_Quoted text:_
_____

Yeah? – Oh, maybe – how long was I talking to her or how long was I in the park? I can't ....
I asked you how long you were with her? – On the first occasion? I never – well, it could have been half an hour.
Half an hour? – Could have been.
With her in the park? – Yeah.
On the first occasion? – Oh, could have been.
Well, you're the person who's the historian. How long was it? – I don't know if ....
.... you just celebrated your 39th birthday, the first day of it. As a grownup man, you're telling us it was half an hour? – Half an hour. I don't know. I don't know exactly how long it is. So I can't say – it could have been around half an hour.
I didn't ask you how .... ? – No, I can't say then it was half an hour. I can't establish exact time.
Not the exact time if you're saying it was about half an hour, that means it may have been 25, it might have been 35 minutes? – It could have been.
At least, anyway, in the vicinity of half an hour, right? – It could have been.
We can only stand upon you for this, you see. I don't recollect she was asked how long you were together? – Pardon?
Sorry, that may be a comment. I apologise for that. On your adult assessment, you were together for about half an hour? – Yeah.
The prosecutor interrupted the appellant when he was trying to respond to further questions about the complainant's and the appellant's first meeting:
Describe and tell to the jury what the circumstances were of your first encounter face–to–face with this young woman? – We were in the park and I ....
'We were in the park'? – Yes.
That doesn't tell us much, does it? – I'm not quite sure what you're trying to say.
I'm not trying to say a thing. I'm trying to get you to say something? – I know.
The prosecutor resumed asking questions about that occasion:
She talked to you first, did she? – I can't remember. I can't remember if I introduced myself to her first or she introduced herself to me first.
'Introduced', that means giving names, does it? – No, just saying 'Hello'. I can't remember if I introduced myself to her and she introduced herself to me.
Look, I'm giving you every opportunity? – Honestly, I can't remember.
I'll shift to another topic whenever you're prepared to finish it. Is that what you're prepared to tell us, you don't know how the two of you first became acquainted? – I thought – the way we became acquainted was in the park.
Yes? – And we just started talking.
When you first became of her – aware of her existence as a human being within the Brisbane area? – I just don't understand what – what – I honestly. Sorry, your Honour, I just – if you could explain. I'm not quite sure if I'm explaining myself right, or anything like that. But I don't know if I started the conversation first or she started it or I approached her or she approached me. I just can't remember that, I'm sorry.
Now, that's the appearance. The accent. How long did it take you to appreciate she had an Asian accent? – I worked with Asians at that stage, so it didn't bother me if she had an Asian accent or not.
It doesn't bother anybody in this courtroom either, but how long did it take you to appreciate that she had as well as an appearance but also an Asian accent? – How long did it take me to realise it?
Yeah? – Oh, I'm not quite sure.
Within the half hour? – Yeah, I ....
First couple of minutes? – I can't recall. I really can't recall or ....
During? – I'll be saying something which I – I don't know that I thought of at the time.

_____

_Information provided:_
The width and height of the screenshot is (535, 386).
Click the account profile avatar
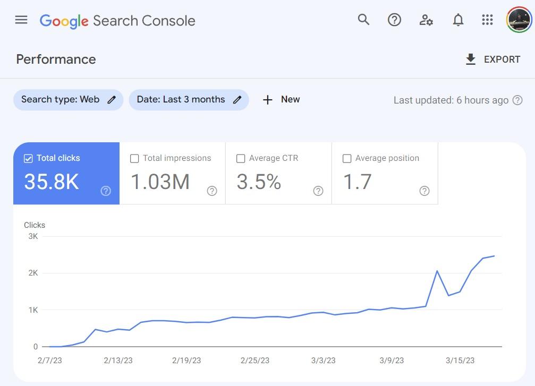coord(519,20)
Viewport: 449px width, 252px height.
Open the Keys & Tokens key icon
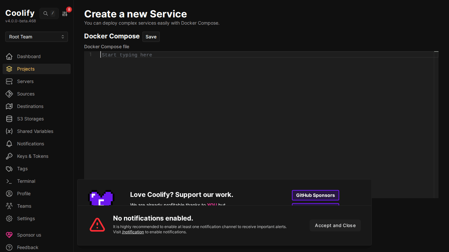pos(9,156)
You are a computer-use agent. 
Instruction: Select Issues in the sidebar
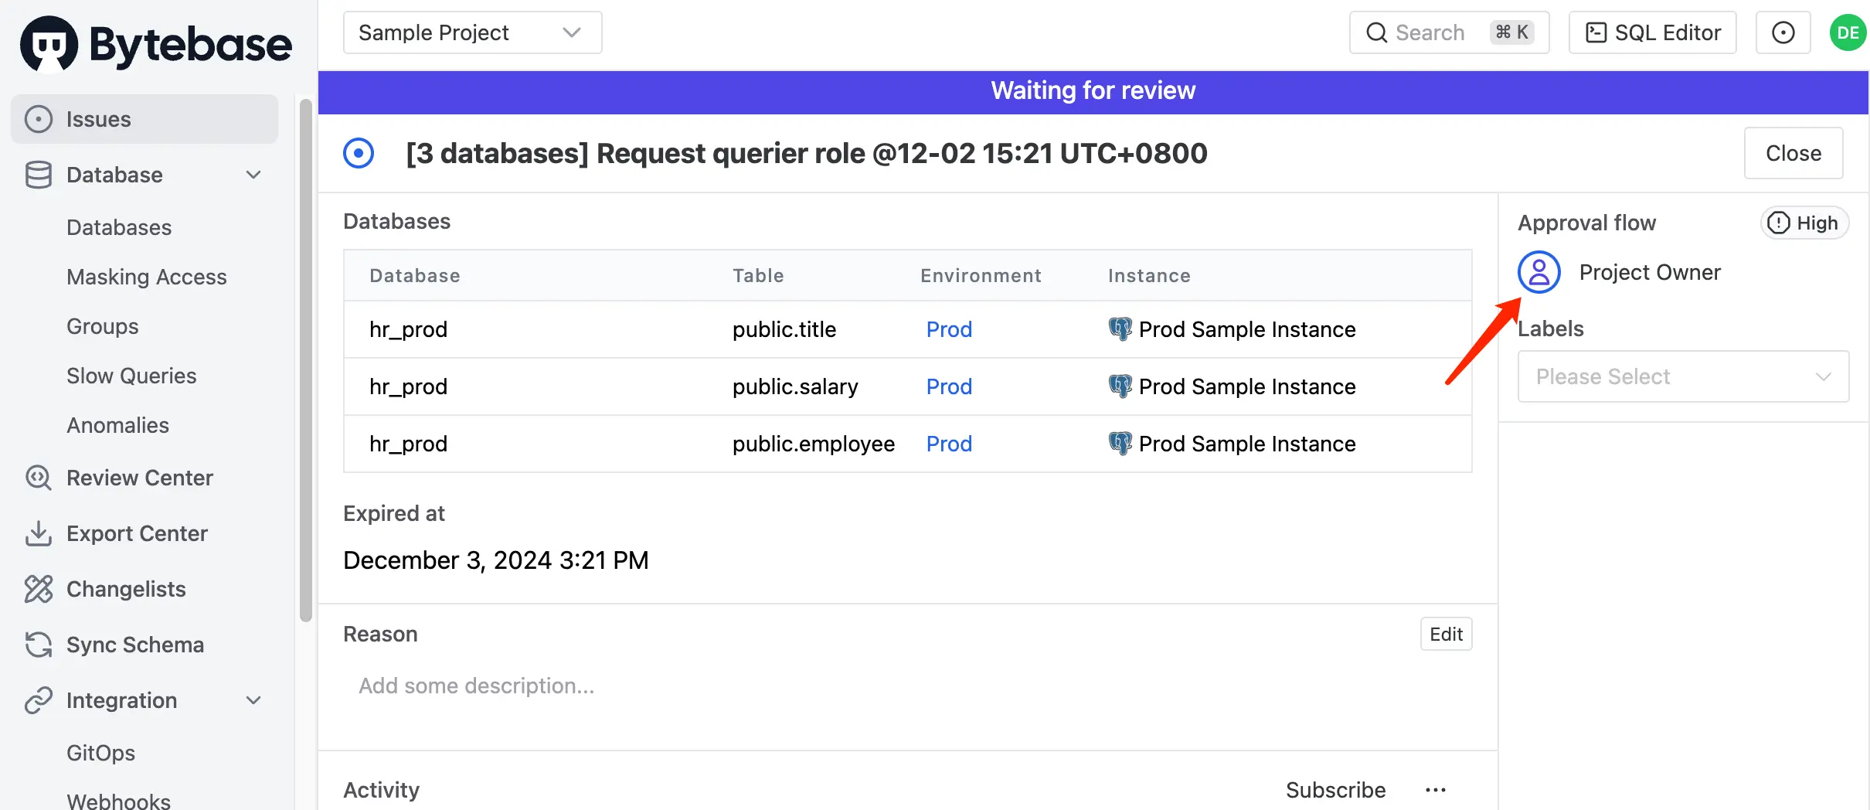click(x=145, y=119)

_____

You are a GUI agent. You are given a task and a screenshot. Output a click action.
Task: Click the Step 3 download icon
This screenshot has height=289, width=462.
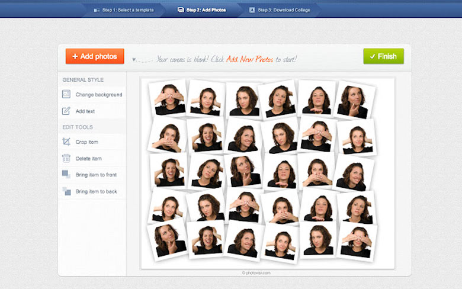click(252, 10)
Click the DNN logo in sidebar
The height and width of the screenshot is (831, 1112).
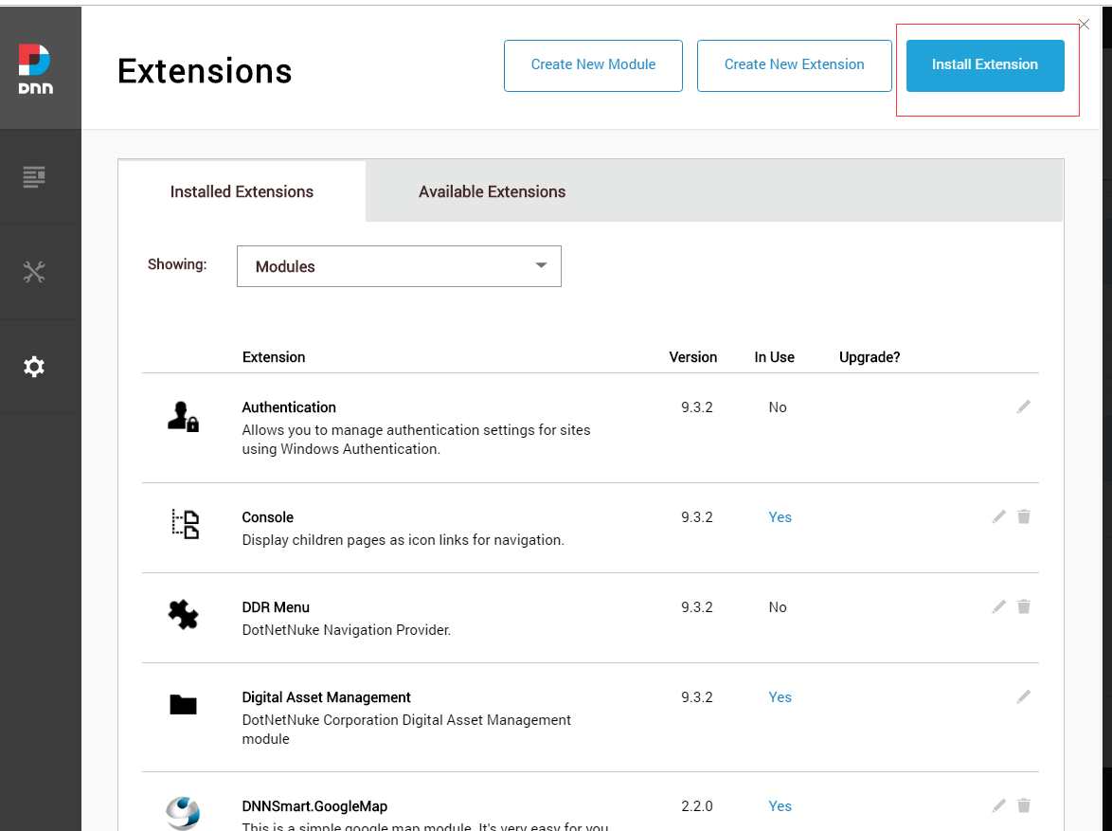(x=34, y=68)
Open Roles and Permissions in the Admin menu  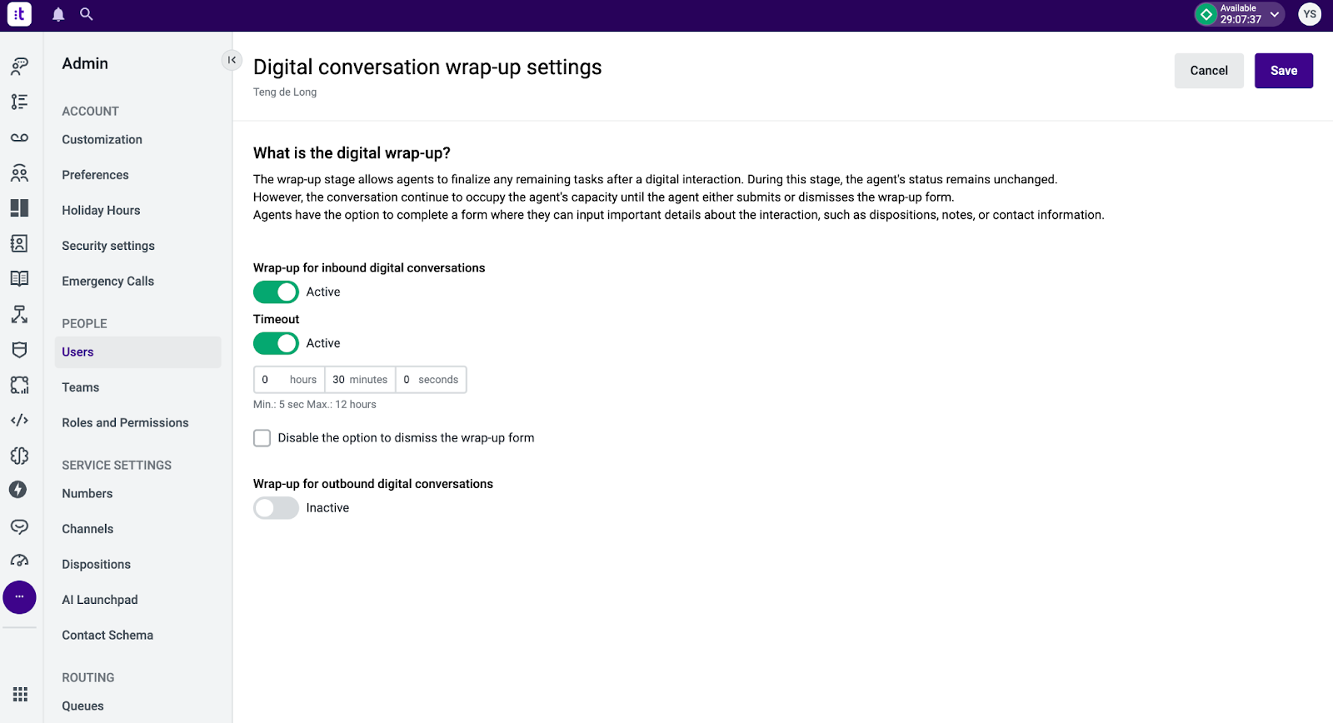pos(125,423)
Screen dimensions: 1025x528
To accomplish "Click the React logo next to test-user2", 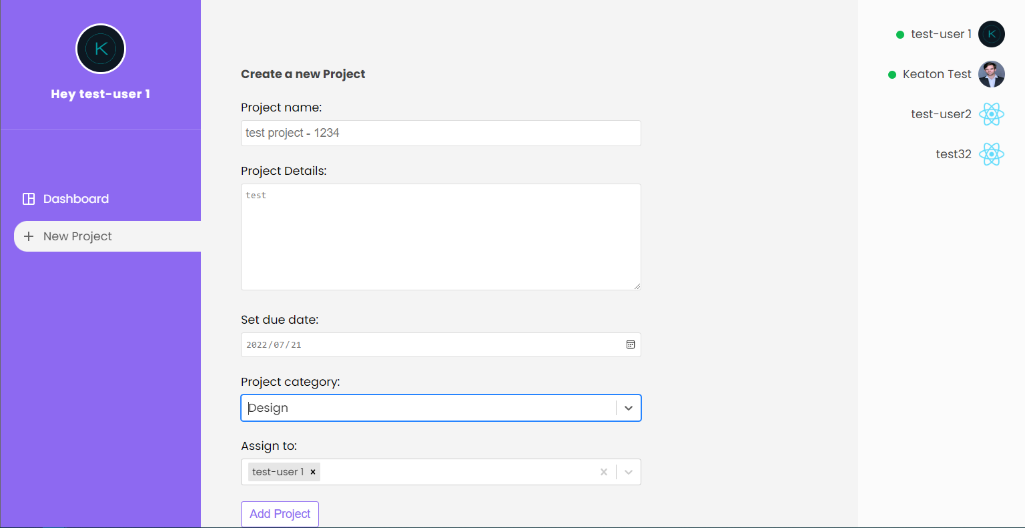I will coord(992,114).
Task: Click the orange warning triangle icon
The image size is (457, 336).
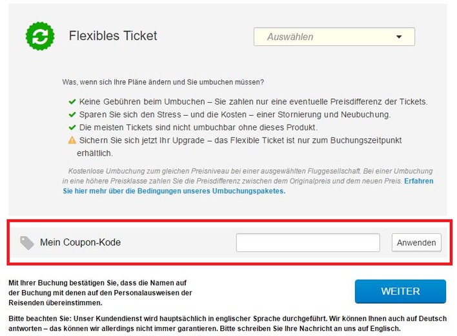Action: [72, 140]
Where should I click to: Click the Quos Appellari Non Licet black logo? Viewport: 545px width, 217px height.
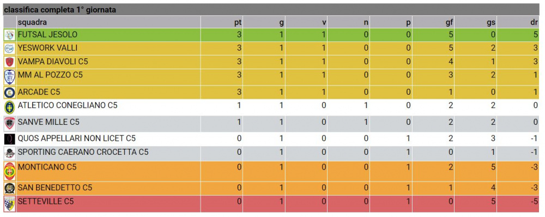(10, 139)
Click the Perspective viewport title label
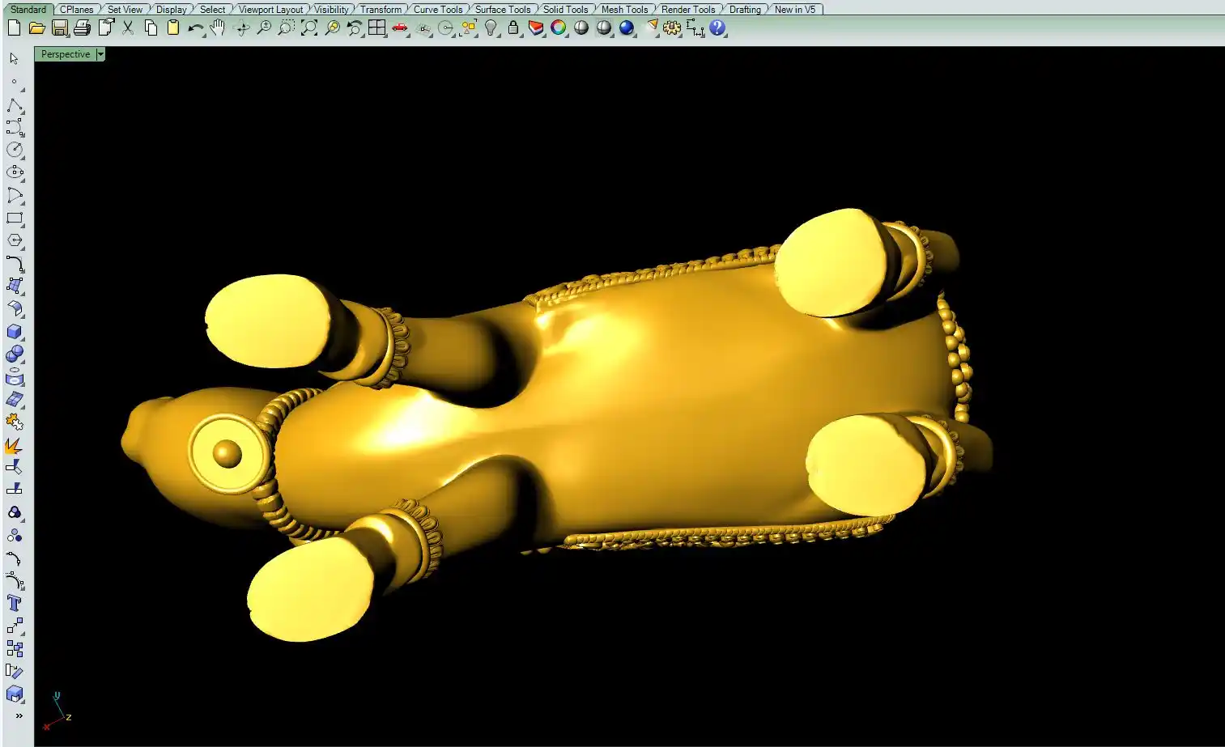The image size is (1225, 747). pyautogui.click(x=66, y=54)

_____

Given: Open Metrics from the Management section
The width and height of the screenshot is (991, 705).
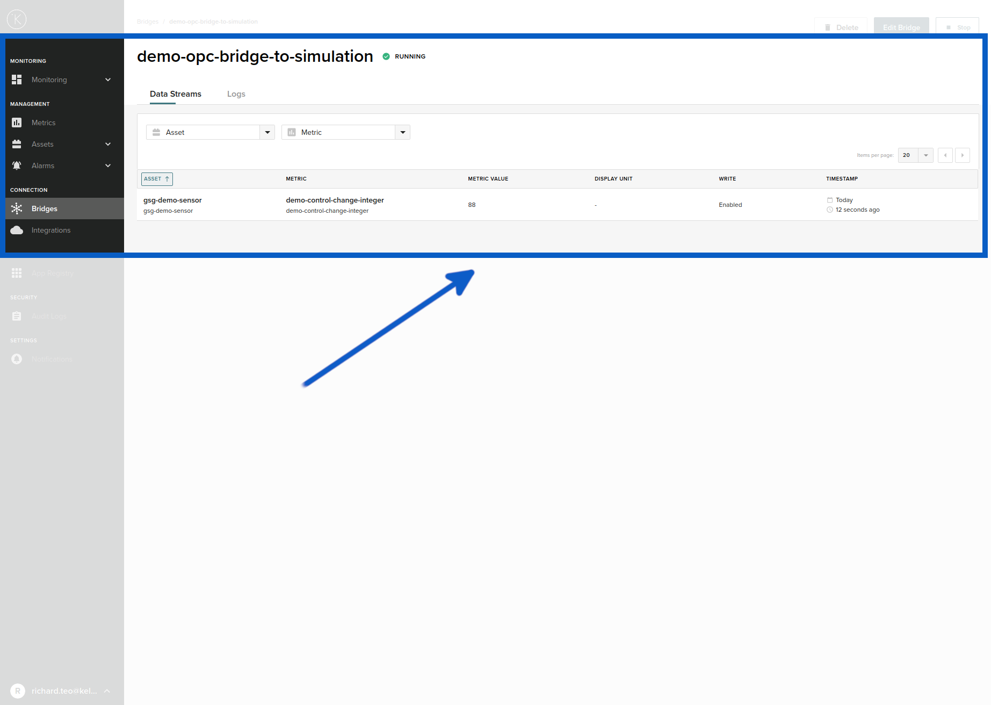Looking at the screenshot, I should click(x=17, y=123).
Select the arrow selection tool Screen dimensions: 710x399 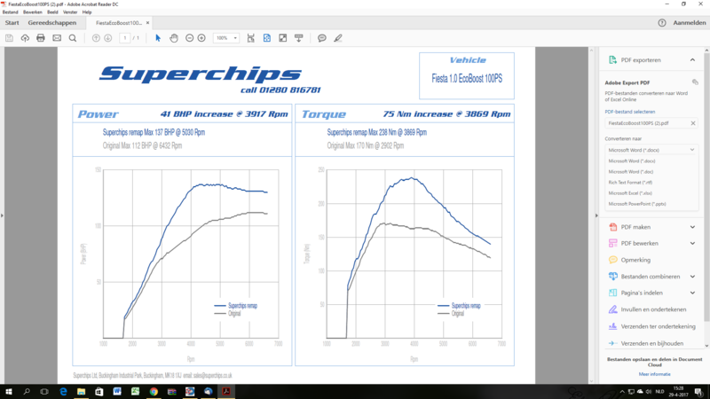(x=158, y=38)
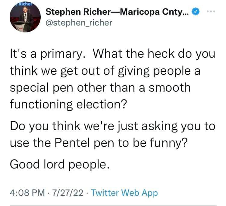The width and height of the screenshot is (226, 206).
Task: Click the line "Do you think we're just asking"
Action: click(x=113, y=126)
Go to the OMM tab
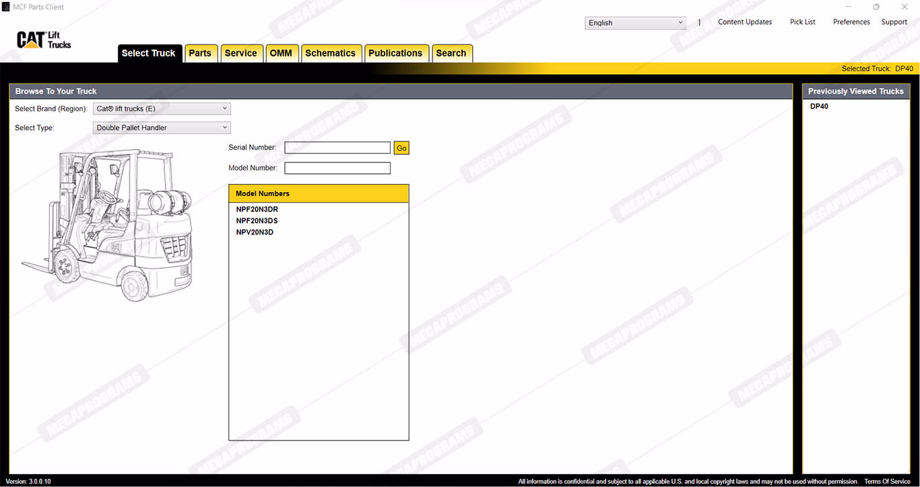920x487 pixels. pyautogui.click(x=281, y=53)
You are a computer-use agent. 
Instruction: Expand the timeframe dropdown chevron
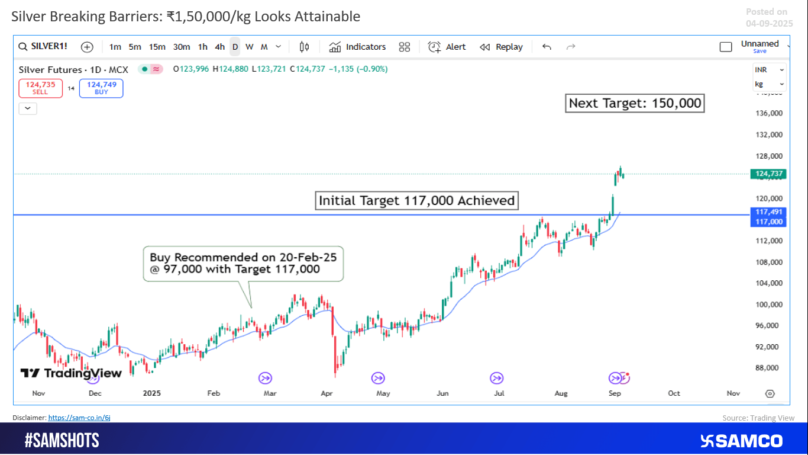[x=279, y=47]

_____

_To be done:_
- A) Reproduce the transcript word for word between "At least, anyway, in" and "park and I ....", inclusive.
- B) In the transcript, when asked how long it took him to notice the complainant's Asian accent, what does the appellant say about the people he worked with at that stage?
The listing has no connection to the transcript.

_Expected responses:_
- A)
At least, anyway, in the vicinity of half an hour, right? – It could have been.
We can only stand upon you for this, you see. I don't recollect she was asked how long you were together? – Pardon?
Sorry, that may be a comment. I apologise for that. On your adult assessment, you were together for about half an hour? – Yeah.
The prosecutor interrupted the appellant when he was trying to respond to further questions about the complainant's and the appellant's first meeting:
Describe and tell to the jury what the circumstances were of your first encounter face–to–face with this young woman? – We were in the park and I ....

- B) He worked with Asians.